Innovativ Emissionen senken
Nützen könnten der Umwelt Effizienzgewinne in der Landwirtschaft, etwa durch Enzyme, Mikroben und Eubiotika, die Mykotoxine bekämpfen, für eine bessere Darmgesundheit sorgen oder die Methanemissionen von Wiederkäuern verringern. Eine wichtige Rolle spielt in diesem Bereich das niederländische Unternehmen DSM mit seinen Schwerpunkten Tierernährung und Tiergesundheit. Seine Nahrungsergänzungsmittel für Kühe können die verdauungsbedingten Methanemissionen um etwa 30 Prozent senken. Eine andere Möglichkeit ist eine Viehzucht auf DNA-Basis, die zu einer effizienteren Nahrungsverwertung und besseren Tiergesundheit führen kann.

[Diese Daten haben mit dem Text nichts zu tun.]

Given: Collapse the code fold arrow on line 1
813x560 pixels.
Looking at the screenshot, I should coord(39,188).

8 Prozent der Treibhausgasemissionen des Ernährungssektors entfallen auf Dünger, vor allem durch den Einsatz von fossilen Energieträgern in der Produktion. Dort können bereits wirtschaftliche Lösungen – von erneuerbarer Energie bis zu einem geringeren Düngereinsatz – helfen. Mittels Präzisionslandwirtschaft können die Bauern und Bäuerinnen ihre Ernteerträge steigern, und das bei einem geringeren Land-, Dünger- und Wasserbedarf.
Zur Präzisionslandwirtschaft zählen Software und Systeme, die Entscheidungen und das Arbeiten vereinfachen und so für mehr Ressourceneffizienz sorgen. Wenn Landwirte besseren Zugang zu Analysesystemen haben, können sie bessere Entscheidungen über den Einsatz von Herbiziden und die Bewässerung treffen. Ein zentraler Player in diesem Bereich ist das US-Unternehmen John Deere.

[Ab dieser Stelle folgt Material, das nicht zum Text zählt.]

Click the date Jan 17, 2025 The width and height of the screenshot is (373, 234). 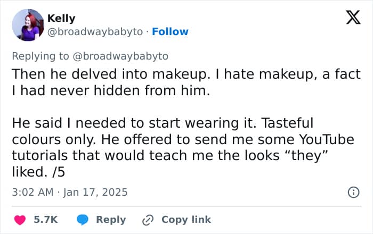tap(95, 192)
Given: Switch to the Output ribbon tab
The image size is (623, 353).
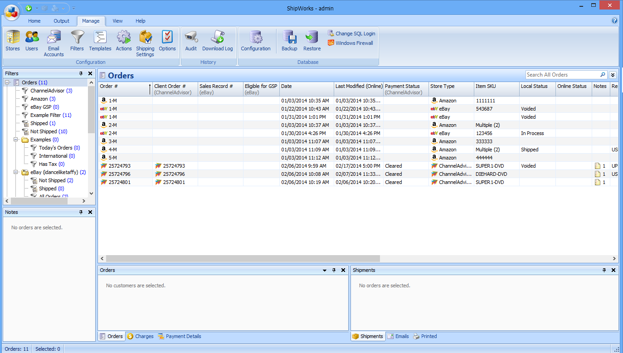Looking at the screenshot, I should point(61,21).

Weniger Lebensmittel verschwenden
Rund 600 Millionen Menschen haben nicht genug zu essen, aber ein Drittel der weltweiten Lebensmittelproduktion wird verschwendet oder verdirbt. Das hat massive Umweltfolgen. Wäre die Lebensmittelverschwendung ein Land, stünde es bei den Treibhausgasemissionen auf Platz drei hinter China und den USA.
Meist werden Lebensmittel im Einzelhandel und von den Verbrauchern und Verbraucherinnen verschwendet. Umso wichtiger ist deshalb eine längere Haltbarkeit durch weniger Verunreinigung mit Mikroorganismen oder eine bessere Konservierung. Der niederländische Chemiekonzern Corbion entwickelt Lösungen, welche die Lebensmittelverschwendung verringern, einen Beitrag zur Gesundheit leisten und zugleich den Planeten schützen.
Probleme und Lösungen gibt es entlang der gesamten Wertschöpfungskette. Für Investoren ist das ebenso ermutigend wie komplex. Wenn die Welt das von den Regierungen ausgerufene Netto-null-Ziel umsetzt, gibt es viele Chancen – weil immer mehr getan wird, um die Klimafolgen der für uns alle lebenswichtigen Nahrungsmittelproduktion zu verringern.